> Exercise directions: The lines from the one containing "This screenshot has width=1541, height=454." through the last one in the data: please copy those exactly, and only those, without the pictures.

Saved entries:
· · · · · · ·
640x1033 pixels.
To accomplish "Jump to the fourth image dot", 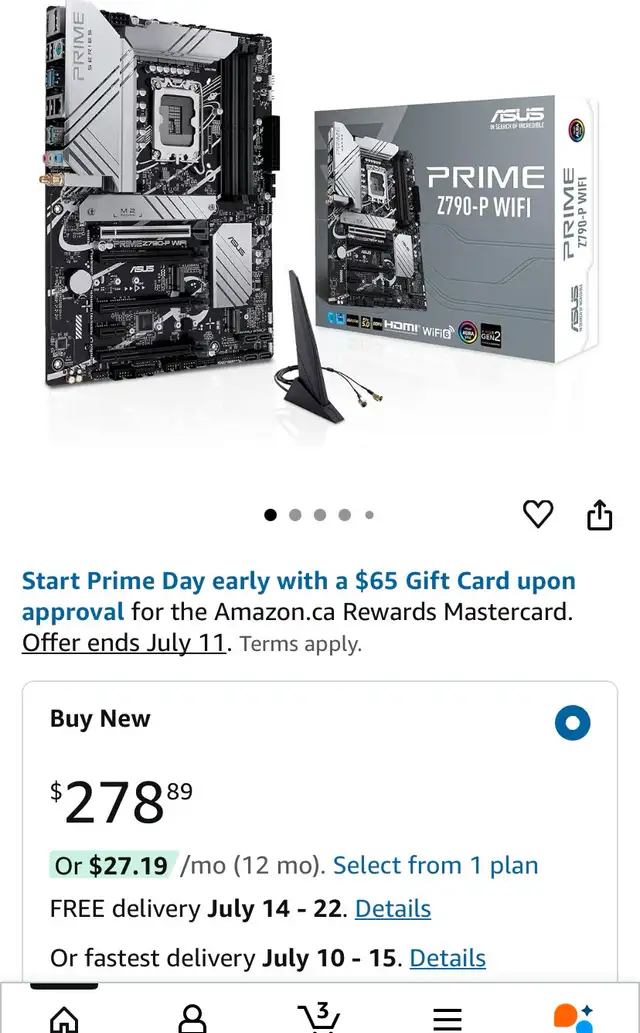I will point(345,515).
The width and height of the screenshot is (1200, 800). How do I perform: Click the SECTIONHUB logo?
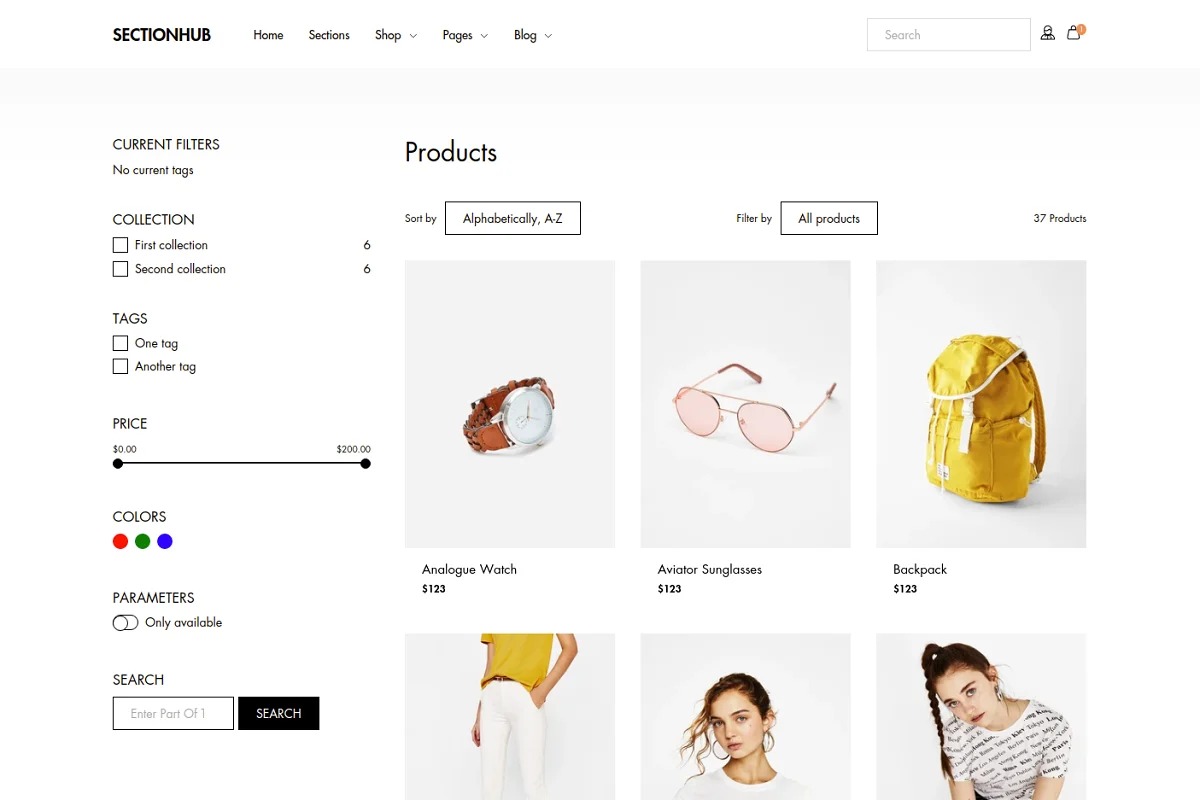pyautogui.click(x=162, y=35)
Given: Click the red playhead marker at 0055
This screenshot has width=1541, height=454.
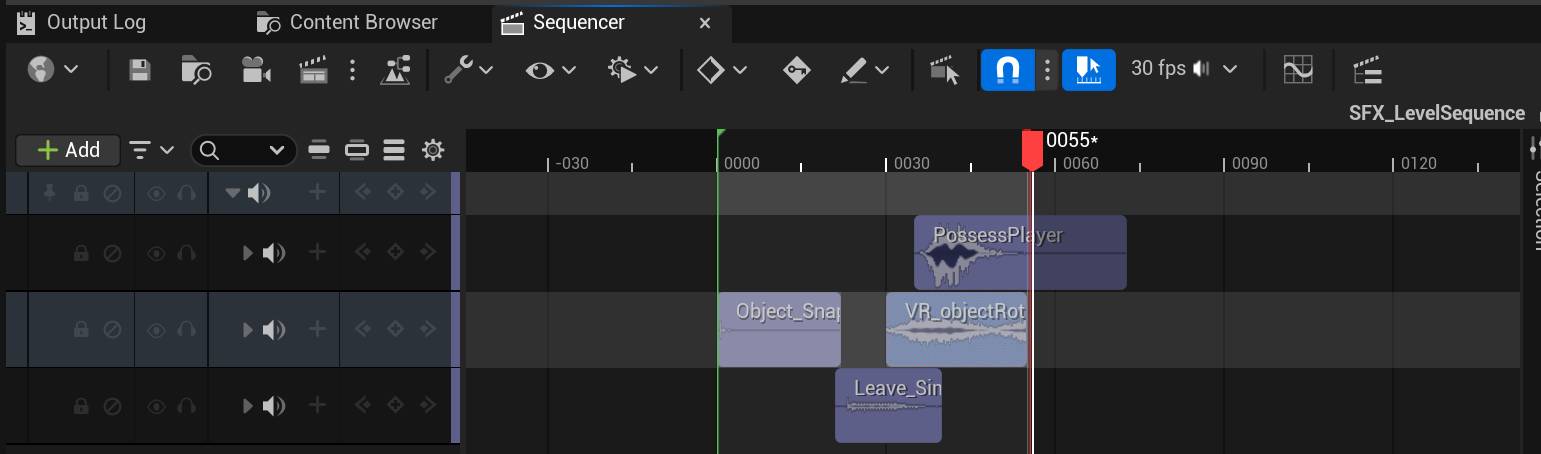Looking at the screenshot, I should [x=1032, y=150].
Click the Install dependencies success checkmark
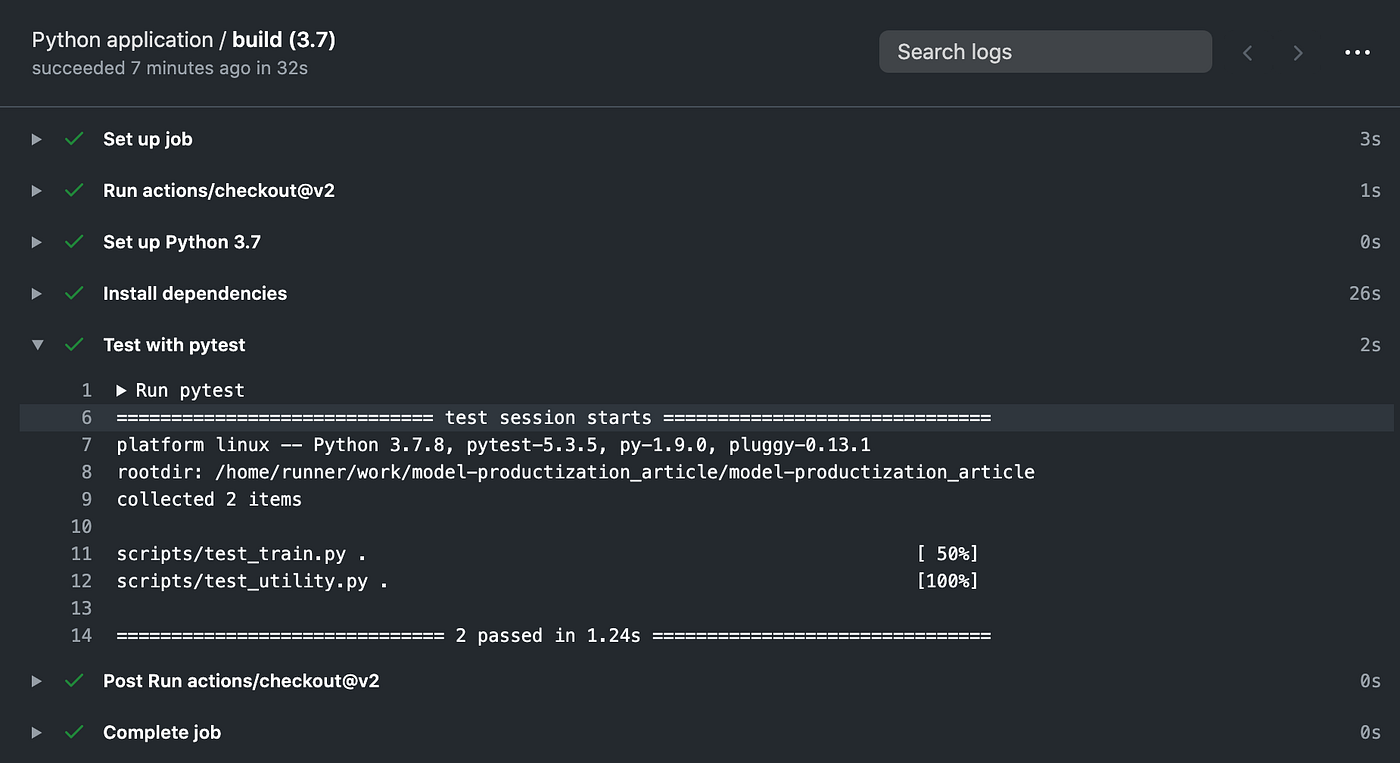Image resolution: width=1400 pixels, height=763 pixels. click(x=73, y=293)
· · · · · · ·
> Exercise solution:
This screenshot has width=1541, height=454.
Looking at the screenshot, I should [x=1032, y=150].
Click the Install dependencies success checkmark
Image resolution: width=1400 pixels, height=763 pixels. click(x=73, y=293)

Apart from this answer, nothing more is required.